(Beginning of ENTRIES SUPPLIED)
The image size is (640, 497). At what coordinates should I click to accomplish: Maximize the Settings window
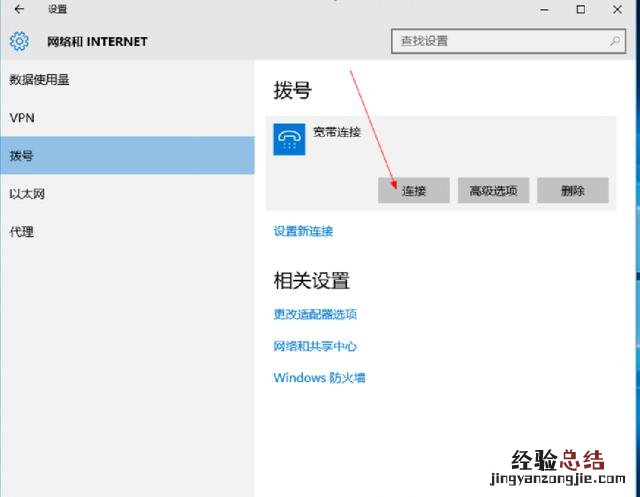[x=581, y=10]
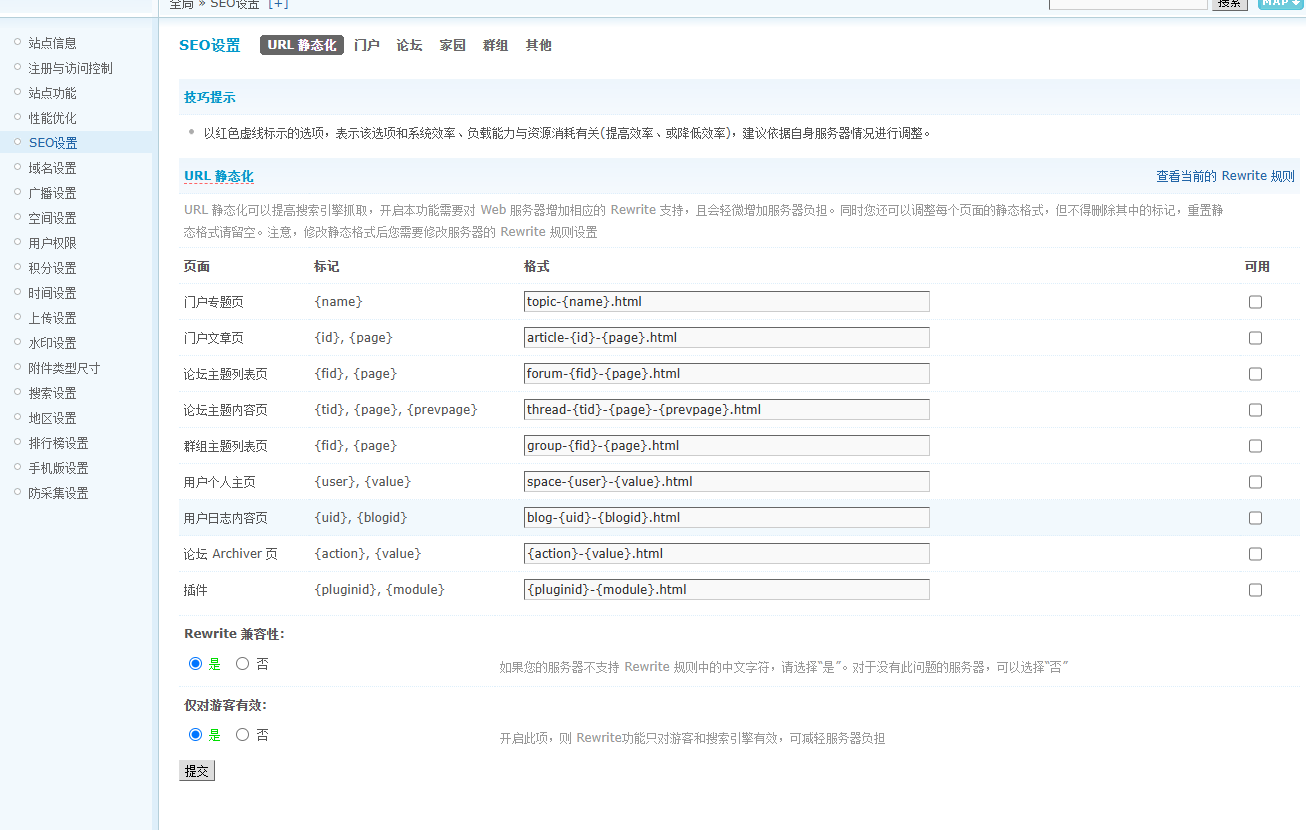Focus the blog-{uid}-{blogid}.html format field

(726, 518)
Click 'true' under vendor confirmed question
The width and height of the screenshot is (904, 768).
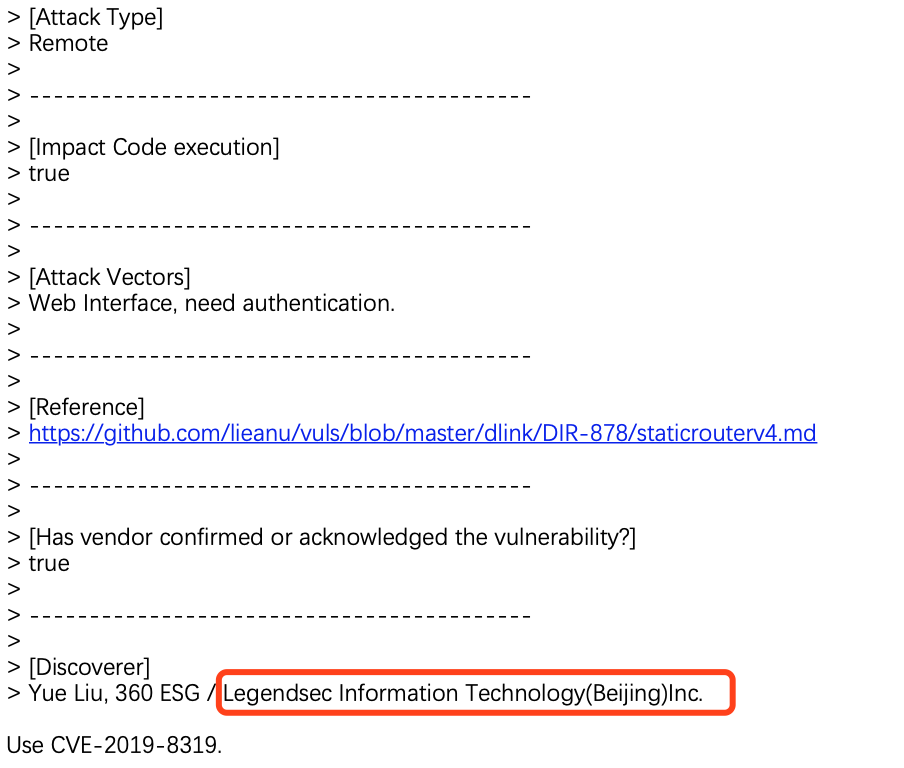49,563
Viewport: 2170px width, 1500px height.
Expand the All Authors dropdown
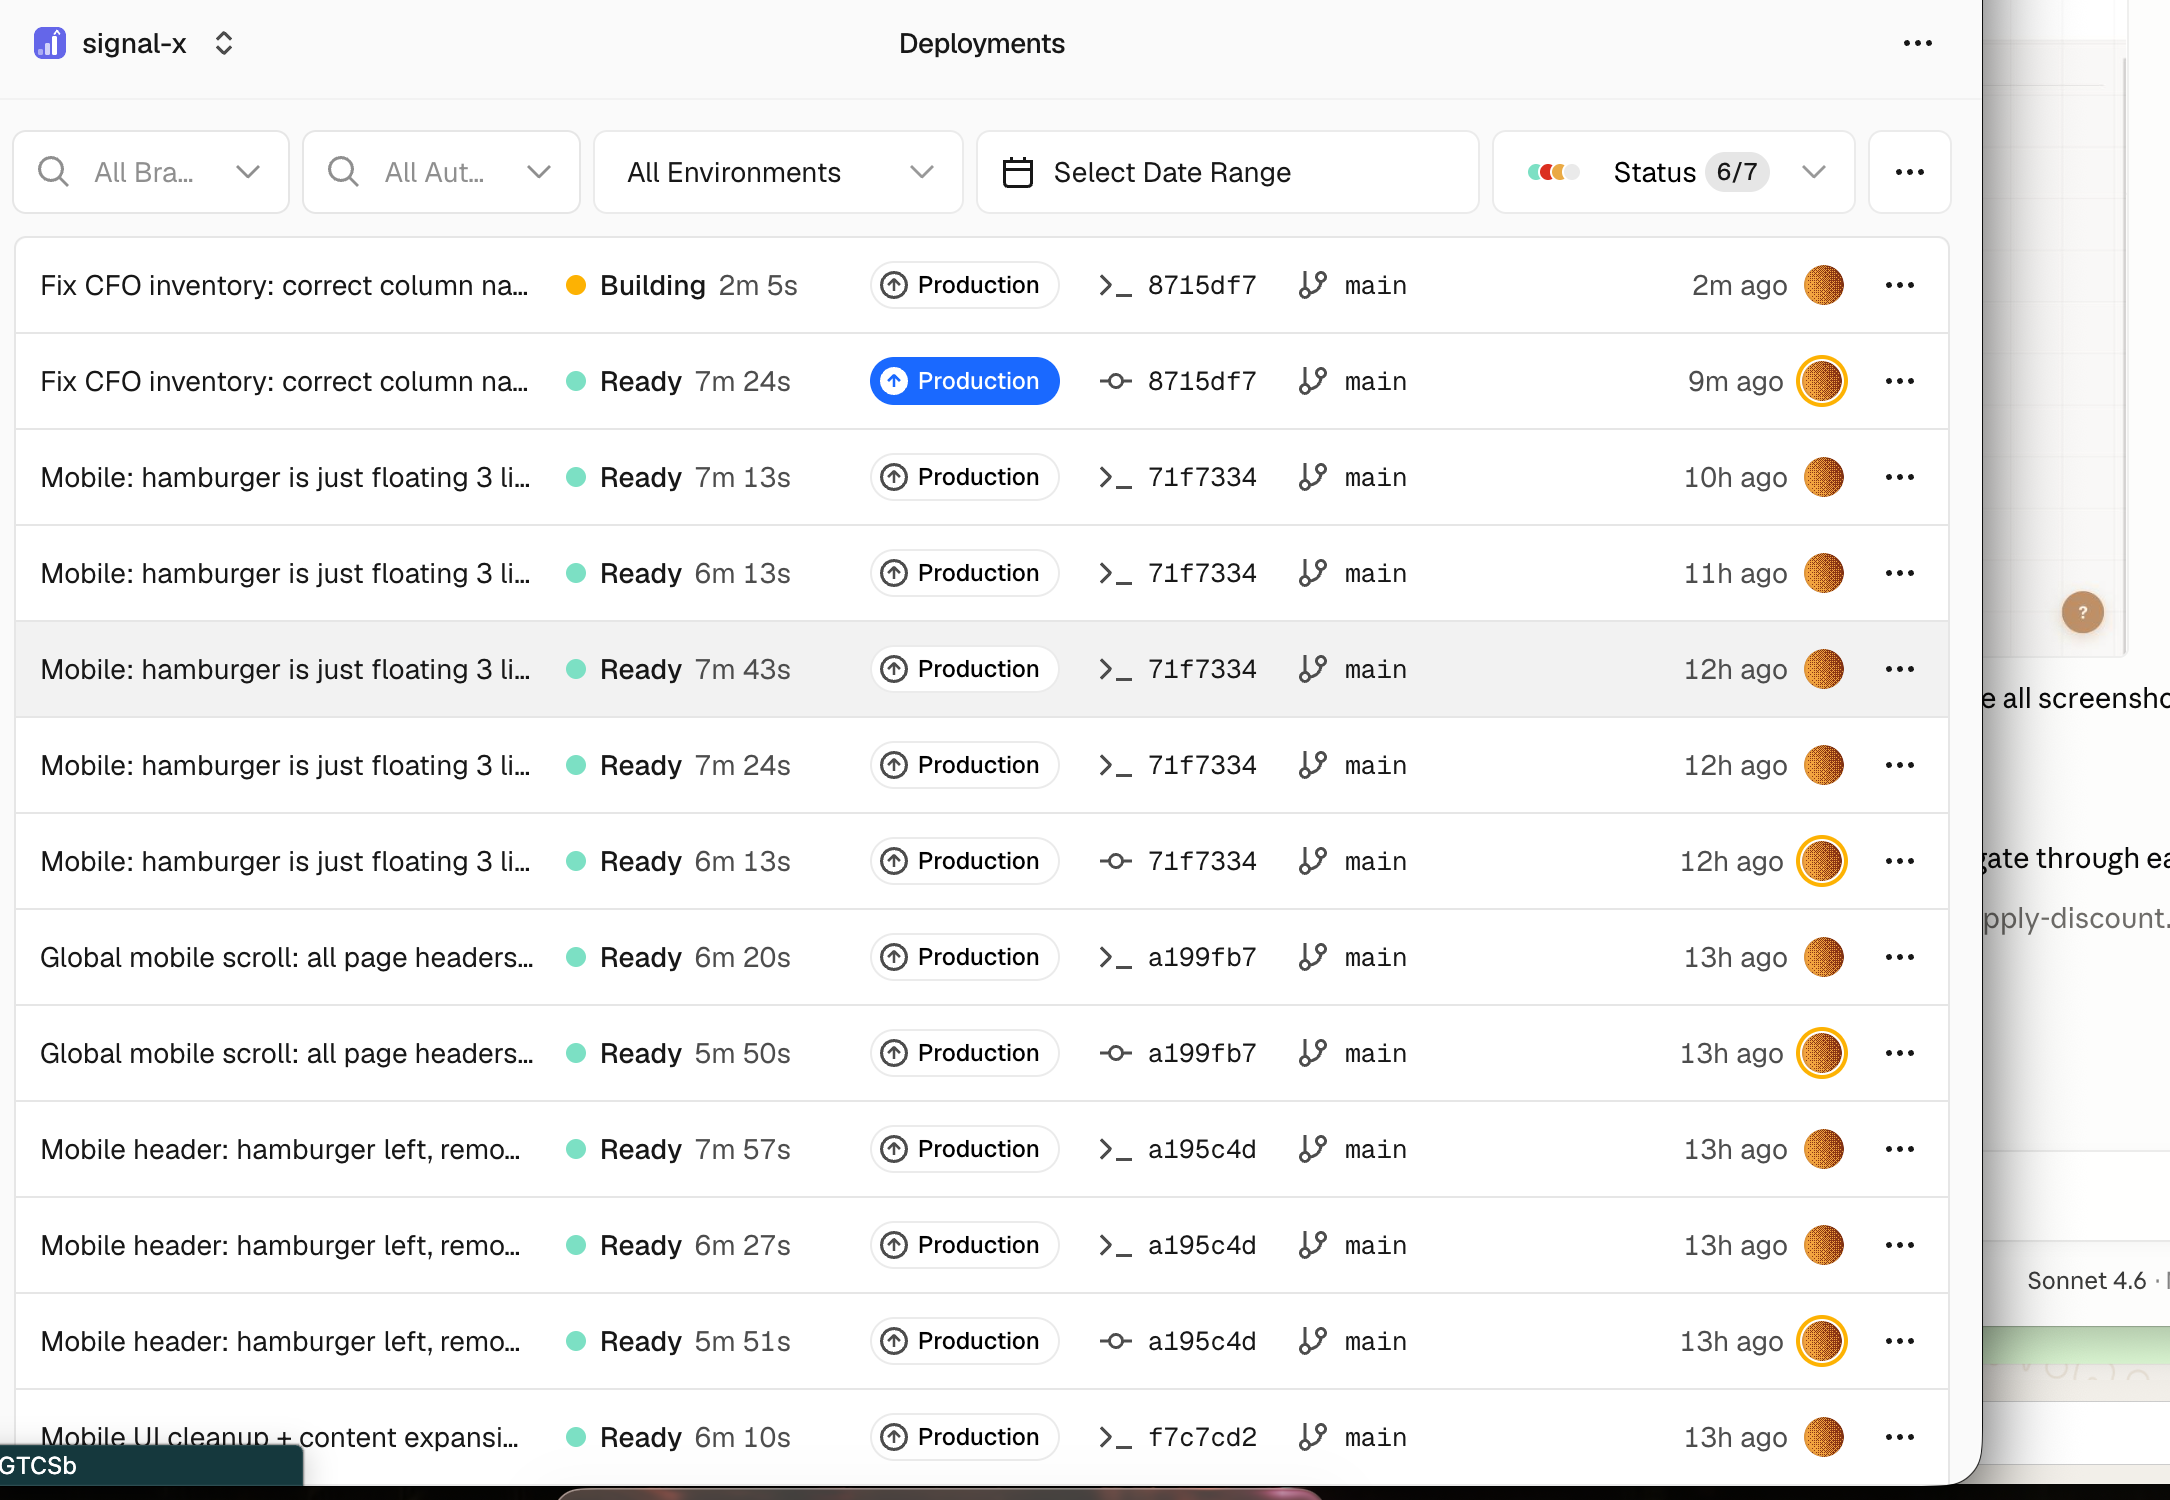(x=441, y=172)
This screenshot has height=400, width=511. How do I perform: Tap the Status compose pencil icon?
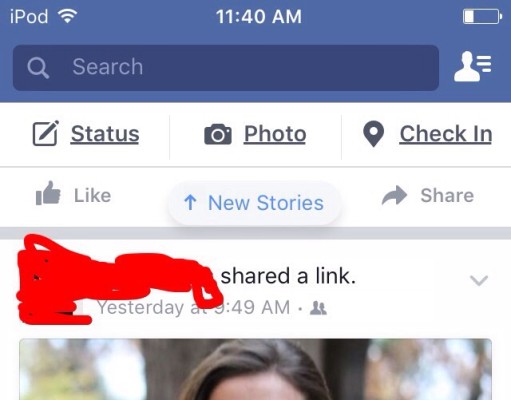pyautogui.click(x=46, y=133)
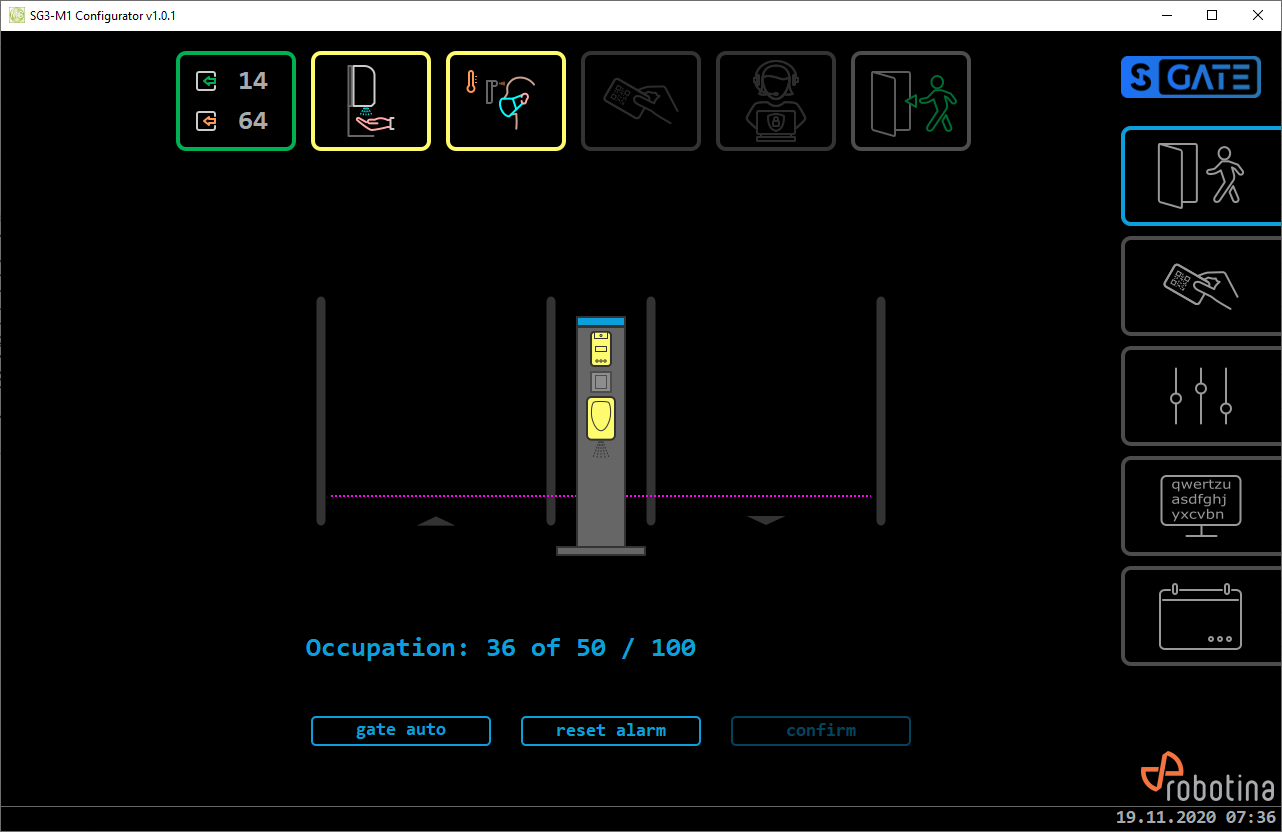Click the S GATE logo
1282x832 pixels.
1190,77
(End of ENTRIES SUPPLIED)
= EXERCISE REQUIREMENTS =
Give again, word for word, the line that contains "The width and" and every line after it through the end of the entries; omit the pictures.

= TASK SOLUTION =
The width and height of the screenshot is (904, 768).
49,563
Viewport: 2170px width, 1500px height.
Expand the All Authors dropdown
(x=441, y=172)
This screenshot has height=400, width=511. How do I perform: Tap the Status compose pencil icon?
pyautogui.click(x=46, y=133)
Click the S GATE logo
1282x832 pixels.
1190,77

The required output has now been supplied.